One of the most misunderstood components of the Trusted Partner Network (TPN) Framework is the need for companies to perform Vulnerability Scans and External Penetration Tests.
At a minimum, these scans/tests must be performed annually as part of the TPN certification process. It is important to recognize that these two tests are unique, separate, and necessary to safeguard your company’s intellectual property and other data.
TPN Requirement for Vulnerability Scans
The Vulnerability Scan is designed to programmatically scan a range of IP addresses for known weaknesses in a company’s systems, networks, and IT infrastructure.
TechPro security professionals leverage tools including:
• Nessus (as shown in the above video)
These and many other tools may be deployed virtually or through a preconfigured appliance or in the cloud. Because of the use of automated tools, Vulnerability Scans are a lower cost alternative that impacts a wider number of devices, networks, and systems within any organization.
Because of the lower cost associated with Vulnerability Scans, tests can be run as a validity check for any minor changes made to your infrastructure. Through the use of these off-the-shelf tools, the TechPro team analyzes the results of known vulnerabilities and identifies (not exploit), documents and assigns a severity rating (if applicable) along with simple remediation steps.
TPN Requirements for Penetration Testing
The Penetration Test (PEN Test) goes further to exploit the depth and breadth of vulnerabilities in a company’s hardware, software, and network architecture. The PEN Test is conducted by Tech Pro “white hat” security professionals who leverage known hacking tools and techniques to expose just how extensive any potential breach extends into your organization.
Tech Pro security pro’s also developed test scripts which are customized based on industry-specific needs.
Because of the time and effort associated with PEN Testing, the cost can be significant. Tech Pro works with its clients to assess risk tolerance and to assign a value of importance to data and systems that should be tested targeting most of our efforts toward the highest value targets.

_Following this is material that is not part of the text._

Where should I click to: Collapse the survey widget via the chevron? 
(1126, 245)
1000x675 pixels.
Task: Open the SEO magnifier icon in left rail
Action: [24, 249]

Additionally, PEN Tests often result in network and system outages therefore testing is often limited, with a client’s permission, during nights and weekends in order to minimize the impact on day to day operations.
The results of any test will result in a PEN Test Report that identifies specific target/data that were compromised, the method used to attack and the security flaw exploited.
TechPro and its partners are well positioned to conduct these tests and more importantly, our security professionals are available to help remediate identified vulnerabilities and establish additional layers to any defense in depth security strategy.